======== Текст для чтения ========

И последнее — поощрение государства сделало нарождавшуюся русскую буржуазию сервильной, лишенной собственной идеологии и сознания своего общественного значения. В основе ее богатства была государственная собственность, отсюда убеждение, что государь может дать что-то, а может и отнять! Поэтому русские предприниматели не становились буржуа с характерными для них инициативностью, предприимчивостью, расчетом, готовностью рисковать, высокой самооценкой, чувством собственного достоинства и корпоративной этикой. В условиях повсеместного господства крепостничества заводчики стремились обзавестись крепостными, стать помещиками, слиться с дворянством и получить титул. На производство они смотрели как на источник помещичьего дохода, поручая все вопросы управления тем, кого даже трудно назвать "бизнесменами", — приказчикам и управляющим. Эволюция начинавших как свободные предприниматели баронов Строгановых и Демидовых кажется в этом смысле наиболее показательной. Обе фамилии слились с дворянской элитой страны, укрылись на виллах Италии и в шато Франции. Глядя на них, нетрудно понять сервильность современной буржуазии, проделавшей на наших глазах такой же путь.
Иначе говоря, Петр создал тупиковую крепостническую экономику, не имевшую никаких перспектив развития. Петровские преобразования дали несомненный эффект, кто спорит: страна была обеспечена металлом и повезла его на Запад. Но это была дорога без будущего — дорога к застою, отставанию, Крымской катастрофе. Неконкурентная экономика дожила до промышленной революции начала XIX века и рухнула.
Почитатель:
У меня есть что ответить Вам. Да, Петр создавал крепостническую экономику. Не спорю. А разве у него был иной выбор, разве у него была альтернатива? Какой рычаг, кроме государства, он мог использовать для индустриализации, остро необходимой молодой державе? Не будем обольщаться по поводу промышленного потенциала купечества. Известно, что купеческий капитал может существовать столетиями без промышленности. О каком капиталистическом укладе, свободной конкуренции в России могла идти речь при слабости развития торговли в целом, при отсутствии свободных городов, коммун, гильдий, цехового устройства, наконец, Магдебургского права — общепризнанной основы капиталистического развития? К этому прибавим отсутствие общероссийского рынка, развитого денежного хозяйства, банков, свободных инвестиционных капиталов, дворян-джентри да и просто столь важного сознания ценности труда, приносящего доход, успех, состояние. Какую в этих условиях можно было построить экономику? Какой она могла быть, кроме государственной или зависимой от государства?
Вы привели цитаты из исследований, показывающих вредное влияние государства на промышленность. А я в ответ напомню Вам о другой цитате. Знаток русской промышленности М. И. Туган-Барановский писал, что "…в Московской Руси, несмотря на развитие торговли, промышленность имела примитивный характер и сохраняла бы его еще долгое время, если бы на сцену не выступил новый фактор — государство… Без мер, принятых Петром, крупное производство не имело никаких шансов развиваться в тогдашней России. Сколько столетий пришлось бы ждать до появления фабрик и заводов свободных предпринимателей? У России не было времени и возможности следовать по пути развитых европейских народов". Добавим от себя, что и эти народы во времена Петра Великого не обладали особенными коммерческими свободами. Не надо оглядываться на порядки знаменитого острова, посмотрите, что было на континенте. Достаточно вспомнить французский дирижизм XVII–XVIII веков или торгово-промышленную политику военизированного Прусского королевства.

======== Исходные данные ========

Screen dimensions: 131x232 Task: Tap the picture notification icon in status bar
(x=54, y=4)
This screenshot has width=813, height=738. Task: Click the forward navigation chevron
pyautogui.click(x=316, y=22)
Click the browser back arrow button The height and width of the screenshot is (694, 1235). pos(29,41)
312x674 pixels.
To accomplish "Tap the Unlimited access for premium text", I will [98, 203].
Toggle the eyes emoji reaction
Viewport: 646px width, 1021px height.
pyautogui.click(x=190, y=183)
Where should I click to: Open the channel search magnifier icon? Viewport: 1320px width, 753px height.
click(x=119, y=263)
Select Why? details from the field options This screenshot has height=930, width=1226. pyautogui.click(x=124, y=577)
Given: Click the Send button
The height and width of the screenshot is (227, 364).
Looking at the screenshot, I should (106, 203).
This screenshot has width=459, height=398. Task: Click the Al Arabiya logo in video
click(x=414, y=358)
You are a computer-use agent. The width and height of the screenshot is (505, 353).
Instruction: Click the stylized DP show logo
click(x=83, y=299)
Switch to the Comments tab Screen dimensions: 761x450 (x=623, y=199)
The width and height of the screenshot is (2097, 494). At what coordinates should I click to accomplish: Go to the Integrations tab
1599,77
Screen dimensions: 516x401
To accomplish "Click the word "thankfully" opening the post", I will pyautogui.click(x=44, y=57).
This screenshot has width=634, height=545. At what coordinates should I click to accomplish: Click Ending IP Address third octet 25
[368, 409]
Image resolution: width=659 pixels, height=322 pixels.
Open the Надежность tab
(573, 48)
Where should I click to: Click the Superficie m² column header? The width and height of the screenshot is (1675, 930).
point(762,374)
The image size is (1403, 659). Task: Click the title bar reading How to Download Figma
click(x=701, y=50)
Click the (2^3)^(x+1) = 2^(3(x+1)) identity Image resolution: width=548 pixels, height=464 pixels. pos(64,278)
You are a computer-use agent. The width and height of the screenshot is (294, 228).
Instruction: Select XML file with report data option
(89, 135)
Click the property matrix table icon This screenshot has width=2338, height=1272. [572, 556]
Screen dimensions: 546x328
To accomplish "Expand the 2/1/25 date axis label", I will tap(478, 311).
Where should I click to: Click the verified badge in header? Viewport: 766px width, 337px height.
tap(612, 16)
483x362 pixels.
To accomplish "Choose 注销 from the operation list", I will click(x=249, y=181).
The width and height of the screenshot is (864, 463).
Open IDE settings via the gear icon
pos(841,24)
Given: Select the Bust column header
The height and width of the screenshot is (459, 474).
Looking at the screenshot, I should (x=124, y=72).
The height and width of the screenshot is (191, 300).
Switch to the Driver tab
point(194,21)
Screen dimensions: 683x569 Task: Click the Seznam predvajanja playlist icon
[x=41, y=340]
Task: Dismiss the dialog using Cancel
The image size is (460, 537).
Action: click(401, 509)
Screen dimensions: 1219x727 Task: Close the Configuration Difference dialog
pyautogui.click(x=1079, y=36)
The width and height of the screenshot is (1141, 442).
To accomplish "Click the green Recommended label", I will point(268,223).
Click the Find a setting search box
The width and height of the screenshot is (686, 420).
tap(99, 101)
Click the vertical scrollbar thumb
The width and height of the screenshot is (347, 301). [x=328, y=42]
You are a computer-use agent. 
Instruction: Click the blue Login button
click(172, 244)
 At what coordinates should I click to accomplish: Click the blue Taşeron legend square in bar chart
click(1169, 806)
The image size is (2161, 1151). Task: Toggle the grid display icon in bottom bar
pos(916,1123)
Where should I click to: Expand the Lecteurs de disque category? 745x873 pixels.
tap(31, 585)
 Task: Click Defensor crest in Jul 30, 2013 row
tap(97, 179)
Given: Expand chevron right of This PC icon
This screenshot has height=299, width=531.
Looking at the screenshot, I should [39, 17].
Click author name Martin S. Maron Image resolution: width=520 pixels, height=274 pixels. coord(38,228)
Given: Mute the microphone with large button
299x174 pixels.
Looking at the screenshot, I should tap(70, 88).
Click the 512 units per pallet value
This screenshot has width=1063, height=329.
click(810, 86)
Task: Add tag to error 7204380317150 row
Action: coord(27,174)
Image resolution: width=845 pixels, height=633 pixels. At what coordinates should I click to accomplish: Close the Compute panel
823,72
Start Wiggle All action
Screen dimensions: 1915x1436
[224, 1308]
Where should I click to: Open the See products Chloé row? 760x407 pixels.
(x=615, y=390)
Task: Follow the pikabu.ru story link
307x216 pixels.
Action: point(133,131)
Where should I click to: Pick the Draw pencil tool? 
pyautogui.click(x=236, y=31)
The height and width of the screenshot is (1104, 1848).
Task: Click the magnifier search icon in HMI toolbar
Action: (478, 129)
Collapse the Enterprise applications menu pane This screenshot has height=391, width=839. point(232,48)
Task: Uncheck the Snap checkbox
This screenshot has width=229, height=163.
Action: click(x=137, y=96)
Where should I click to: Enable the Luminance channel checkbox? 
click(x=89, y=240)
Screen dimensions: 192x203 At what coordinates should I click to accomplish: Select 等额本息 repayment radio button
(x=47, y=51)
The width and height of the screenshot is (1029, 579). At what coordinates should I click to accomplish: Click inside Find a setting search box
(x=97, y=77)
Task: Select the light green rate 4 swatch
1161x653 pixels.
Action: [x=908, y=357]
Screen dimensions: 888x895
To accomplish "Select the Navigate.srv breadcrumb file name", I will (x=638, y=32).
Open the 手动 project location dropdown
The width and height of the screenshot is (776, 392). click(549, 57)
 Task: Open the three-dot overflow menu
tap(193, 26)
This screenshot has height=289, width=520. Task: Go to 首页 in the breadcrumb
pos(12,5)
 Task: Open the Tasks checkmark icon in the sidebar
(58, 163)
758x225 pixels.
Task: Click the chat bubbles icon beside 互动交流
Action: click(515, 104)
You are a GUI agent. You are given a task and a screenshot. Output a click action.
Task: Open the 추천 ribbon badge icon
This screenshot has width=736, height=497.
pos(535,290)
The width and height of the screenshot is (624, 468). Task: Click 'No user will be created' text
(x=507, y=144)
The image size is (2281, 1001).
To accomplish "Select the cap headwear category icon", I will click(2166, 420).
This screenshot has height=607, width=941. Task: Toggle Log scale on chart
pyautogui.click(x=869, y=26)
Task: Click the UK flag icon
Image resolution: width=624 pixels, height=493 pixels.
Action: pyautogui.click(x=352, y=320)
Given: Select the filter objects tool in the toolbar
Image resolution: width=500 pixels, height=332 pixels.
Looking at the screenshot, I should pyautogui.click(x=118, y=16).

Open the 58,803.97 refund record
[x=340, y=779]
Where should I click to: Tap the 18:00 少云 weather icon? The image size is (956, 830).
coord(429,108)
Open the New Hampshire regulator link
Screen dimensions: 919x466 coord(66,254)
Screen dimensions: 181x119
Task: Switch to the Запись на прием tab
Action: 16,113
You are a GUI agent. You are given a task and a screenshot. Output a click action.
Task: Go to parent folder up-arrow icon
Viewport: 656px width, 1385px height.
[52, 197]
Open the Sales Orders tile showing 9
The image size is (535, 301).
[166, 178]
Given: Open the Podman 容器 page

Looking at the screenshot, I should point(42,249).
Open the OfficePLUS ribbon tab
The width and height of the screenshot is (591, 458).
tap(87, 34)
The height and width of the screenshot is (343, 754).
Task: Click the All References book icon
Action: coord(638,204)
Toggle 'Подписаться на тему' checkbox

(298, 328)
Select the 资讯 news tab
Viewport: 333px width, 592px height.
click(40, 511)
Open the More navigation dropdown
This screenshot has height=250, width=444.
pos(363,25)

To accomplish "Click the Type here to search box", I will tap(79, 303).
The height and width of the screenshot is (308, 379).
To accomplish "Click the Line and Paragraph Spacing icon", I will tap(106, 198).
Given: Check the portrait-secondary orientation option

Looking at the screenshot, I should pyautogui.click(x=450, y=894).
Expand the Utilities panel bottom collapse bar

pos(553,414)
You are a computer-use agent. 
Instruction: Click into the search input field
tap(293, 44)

========

* Указания к заданиям *
(a) Перепишите из текста о петровской экономике отрывок между словами «Иначе говоря, Петр» и «века и рухнула.», включая оба конца, без каких-либо изменений.
(b) Повторите без изменений только те строки записей, которые находятся между строкой, содержащей «is (294, 228).», и строкой, содержащей «Looking at the screenshot, I should (x=124, y=72).», включая обе эти строки.

* Ответы к заданиям *
(a)
Иначе говоря, Петр создал тупиковую крепостническую экономику, не имевшую никаких перспектив развития. Петровские преобразования дали несомненный эффект, кто спорит: страна была обеспечена металлом и повезла его на Запад. Но это была дорога без будущего — дорога к застою, отставанию, Крымской катастрофе. Неконкурентная экономика дожила до промышленной революции начала XIX века и рухнула.

(b)
You are a computer-use agent. The width and height of the screenshot is (294, 228).
Instruction: Select XML file with report data option
(89, 135)
Click the property matrix table icon This screenshot has width=2338, height=1272. [572, 556]
Screen dimensions: 546x328
To accomplish "Expand the 2/1/25 date axis label", I will tap(478, 311).
Where should I click to: Click the verified badge in header? Viewport: 766px width, 337px height.
tap(612, 16)
483x362 pixels.
To accomplish "Choose 注销 from the operation list", I will click(x=249, y=181).
The width and height of the screenshot is (864, 463).
Open IDE settings via the gear icon
pos(841,24)
Given: Select the Bust column header
The height and width of the screenshot is (459, 474).
Looking at the screenshot, I should (x=124, y=72).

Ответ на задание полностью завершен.